Multivariable Analyses

Child’s sports team participation, television viewing, parental perceived neighborhood support, child’s age and sex, household poverty status, and family structure were included in the final pooled multivariable regression model. A race/ethnicity by sports team participation interaction term was also included in the final model (p = 0.18). Not participating in team sports was significantly associated with a higher odds of overweight/obesity among AI/AN children (aOR = 2.7, 95 % CI = 1.3–5.2), but not among NHW children (aOR = 1.8, 95 % CI = 0.8–4.2).
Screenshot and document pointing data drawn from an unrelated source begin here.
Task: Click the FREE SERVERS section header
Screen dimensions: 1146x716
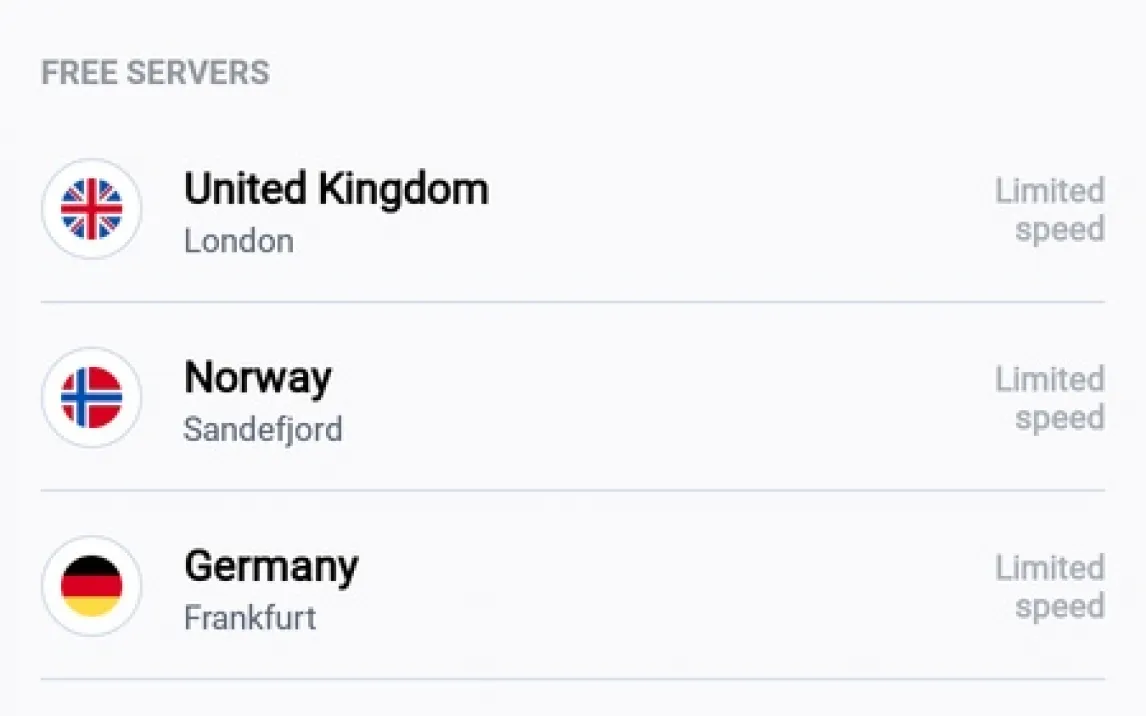Action: click(x=155, y=73)
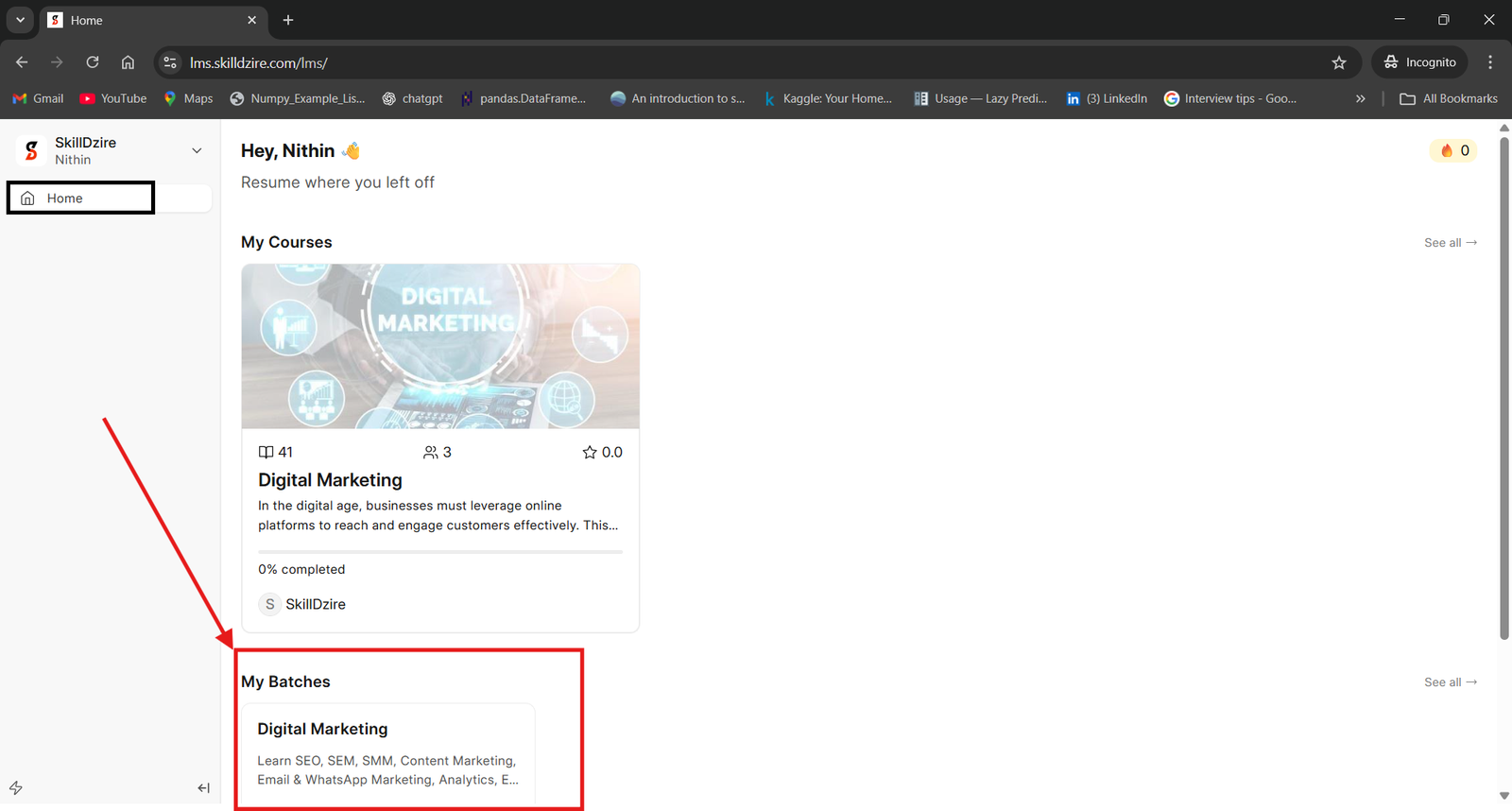Open the Chrome three-dot menu

tap(1490, 62)
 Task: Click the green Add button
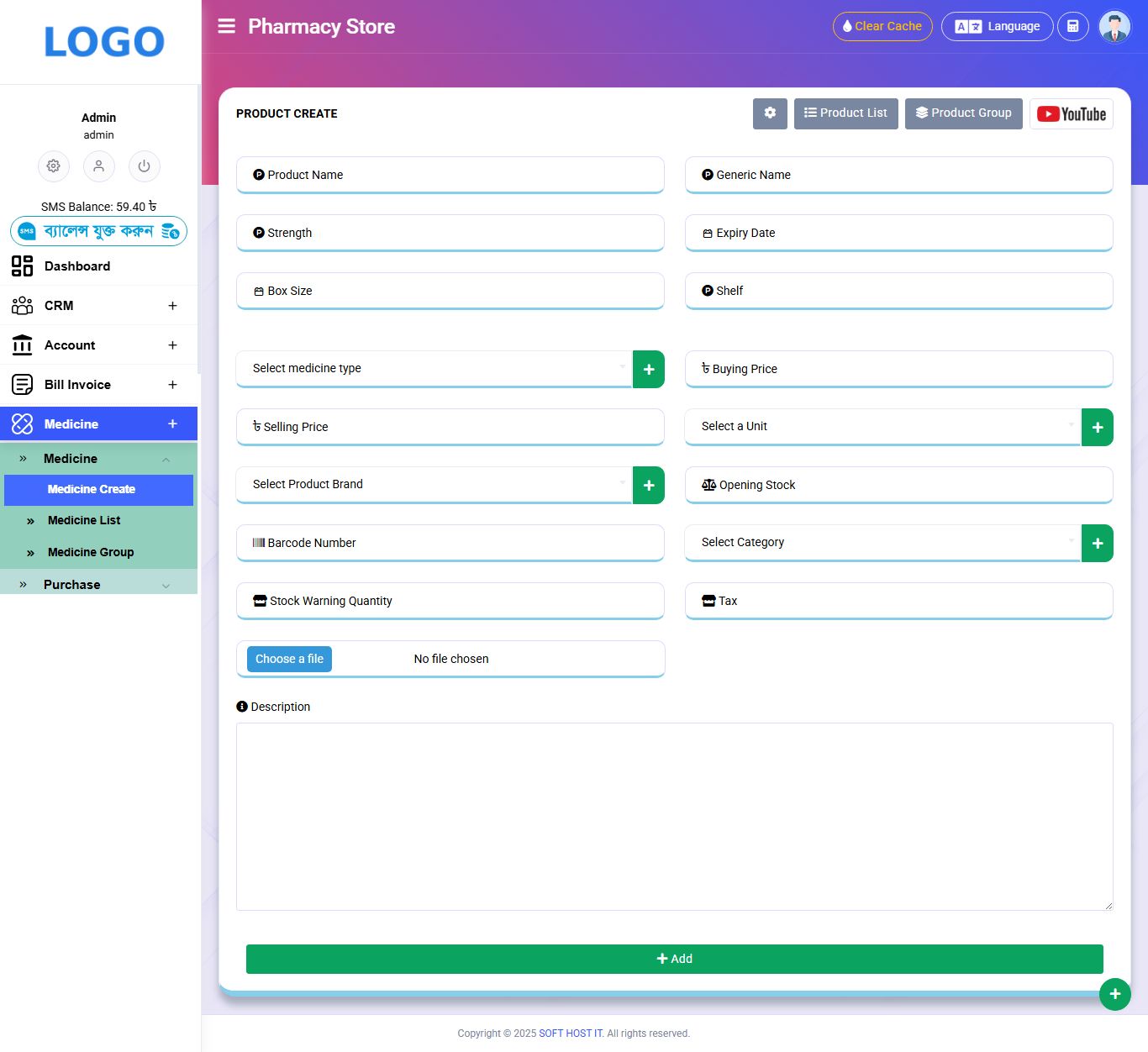(x=674, y=959)
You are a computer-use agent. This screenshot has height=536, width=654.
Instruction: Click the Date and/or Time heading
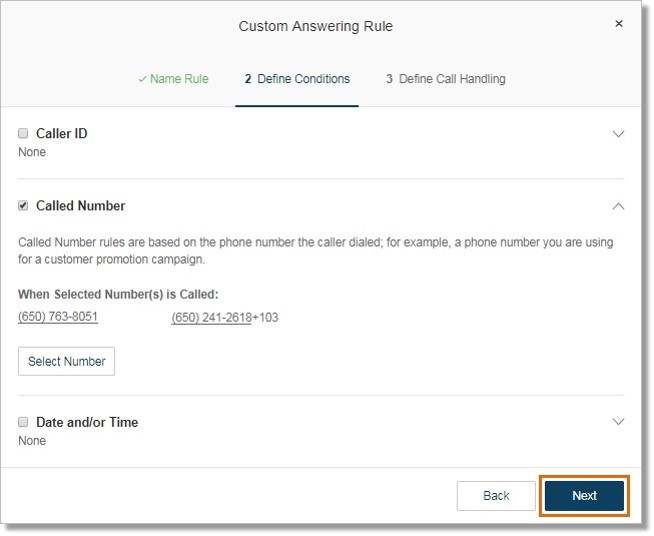(x=87, y=422)
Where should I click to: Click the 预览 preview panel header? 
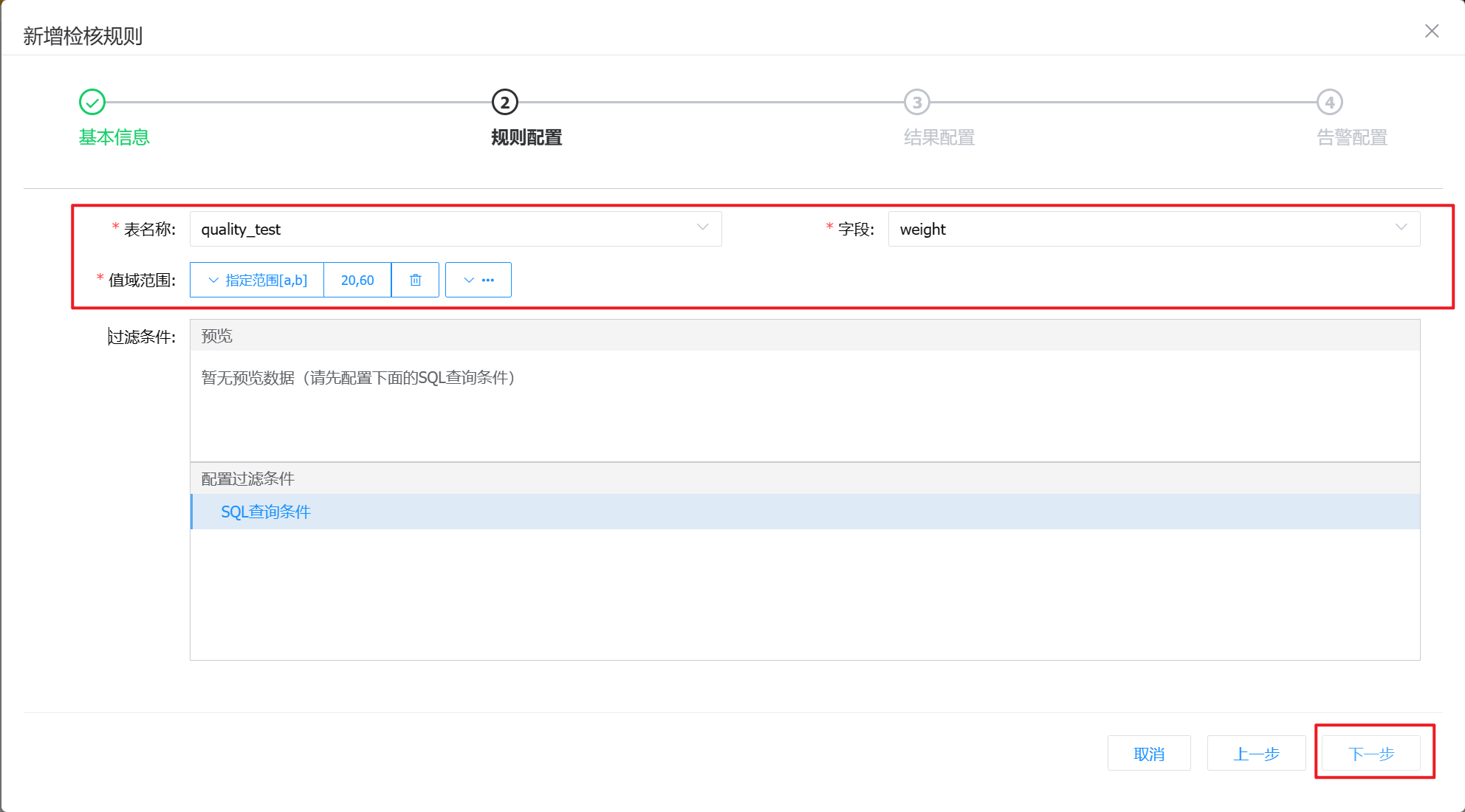pos(217,336)
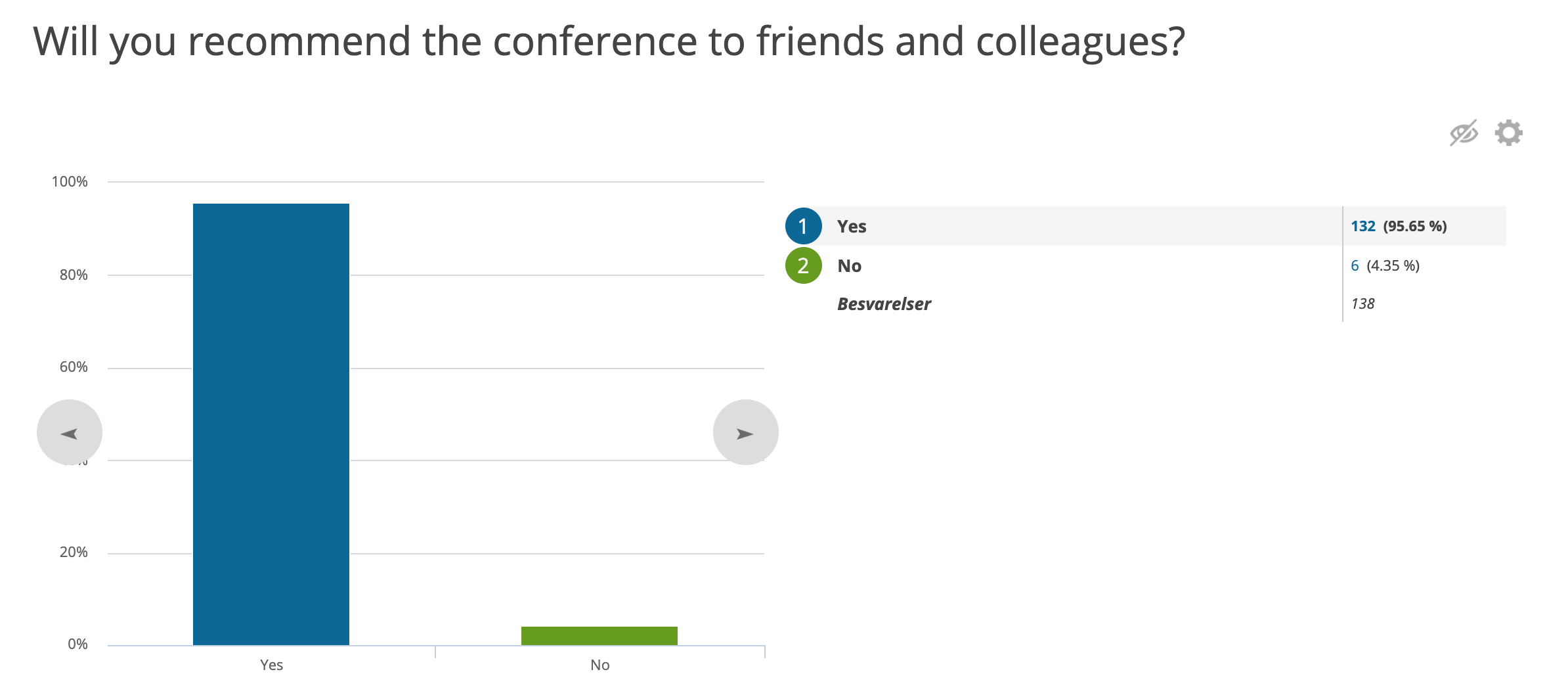
Task: Click the Yes axis label under chart
Action: 271,665
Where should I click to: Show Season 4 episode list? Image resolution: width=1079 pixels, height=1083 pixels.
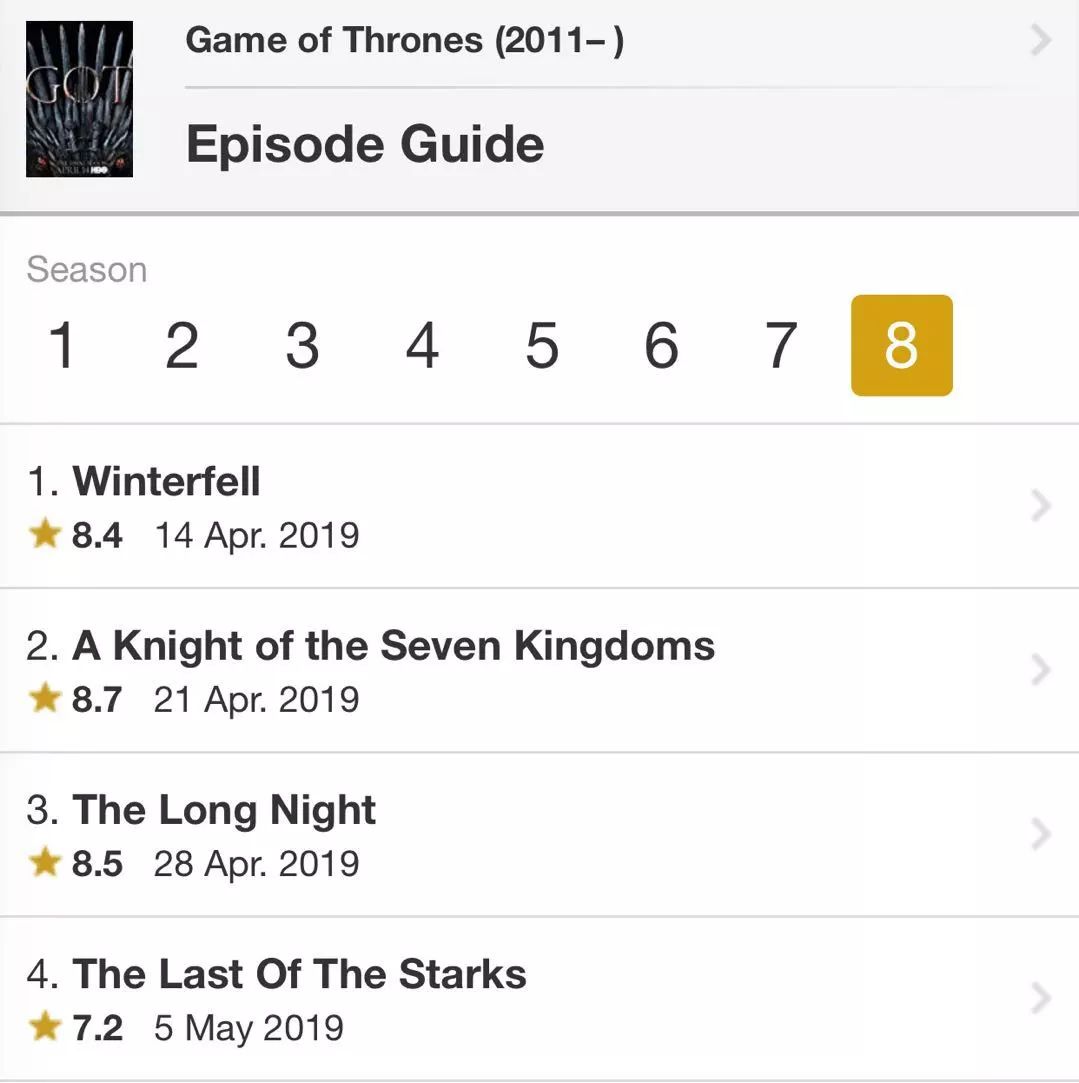tap(422, 346)
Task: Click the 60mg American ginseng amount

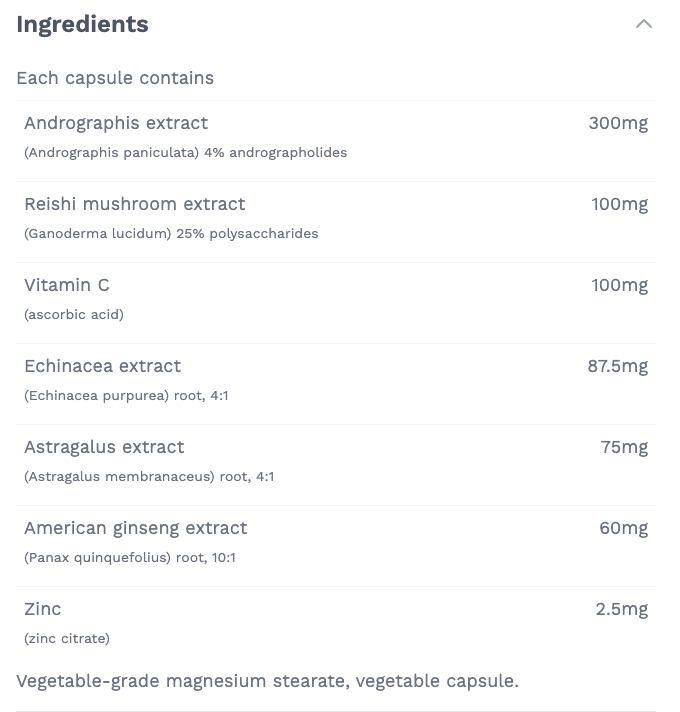Action: (x=623, y=528)
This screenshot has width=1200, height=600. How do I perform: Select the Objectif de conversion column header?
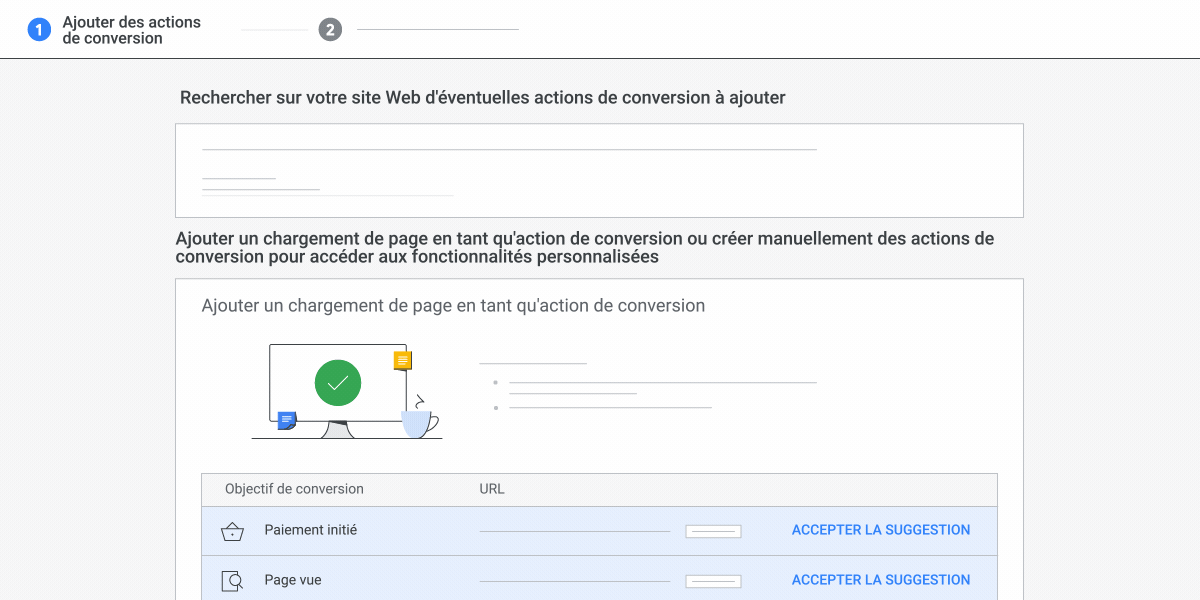(x=292, y=489)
Among all children in the sample, television viewing >2 h per day (aOR = 2.0, 95 % CI = 1.5–2.8), lack of perceived neighborhood support (aOR = 1.9, 95 % CI = 1.1–3.5), child’s age (10–11 vs. 16–17 years: adjusted odds ratio [aOR] = 2.5, 95 % CI = 1.7–3.5), male sex (aOR = 1.6, 95 % CI = 1.2–2.1), household income less than 400 % of the FPL (<100 % FPL: aOR = 2.9, 95 % CI = 1.7–5.1; 100–399 % FPL: aOR = 1.6, 95 % CI = 1.2–2.1), and “other” family structure (aOR = 1.9, 95 % CI = 1.2–2.8) were all significantly associated with a higher odds of overweight/obesity.

Discussion

In general, factors associated with overweight/obesity did not differ between NHW and AI/AN children, with the exception of sports team participation, which was differentially related to overweight/obesity among the two racial/ethnic categories. AI/AN children who did not participate on a sports team had a statistically significantly increased odds of being overweight or obese compared to AI/AN children who were involved in team sports; this association was not statistically significant among NHW children, although the direction of the association was the same. The association between lack of participation in team sports and overweight/obesity among AI/AN children remained even after adjustment for vigorous physical activity in sensitivity analyses. Participation in team sports may be important for addressing the disparate rates of overweight and obesity among AI/AN children. However, additional studies among this population, including studies with a longitudinal design are needed to confirm these findings as it is also possible that overweight children are simply less likely to participate in team sports.

A potential challenge of using sports participation as a mechanism for increasing physical activity among AI/AN children includes limited access to team sport activities in this population. The most commonly reported barriers to engaging in physical activity among AI/AN youth and their parents are a lack of sports or physical activity programming near the home; not having transportation to/from their community recreation or fitness facility where activities are available; and having concerns about the safety of available facilities [3032]. Interventions could consist of increasing the number of safe and easily accessible sports facilities among these populations, either in a school or another setting. Alternatively, if funds were not available for this type of infrastructure building, focus could be directed towards improving the level of access AI/AN children have to facilities that already exist, for example providing safe and reliable group transport for children from their homes or schools to sports facilities.

Another potential drawback to interventions focusing on sports participation is that these interventions may differentially affect AI/AN children based on their sex. Although we did not observe evidence of an interaction between sports participation and sex, a previous study found that American Indian boys participated in significantly more weekly sports than girls [33]. Though the study sample was predominantly comprised of white children, another study found that an intervention to engage children in physical activity had a greater impact on the overall daily physical activity of male children, than on that of female children [34]. Monitoring and evaluating all programs implemented to target sports participation among AI/AN children may be necessary to address concerns about potential discrepancies in reach and effectiveness of these interventions between genders.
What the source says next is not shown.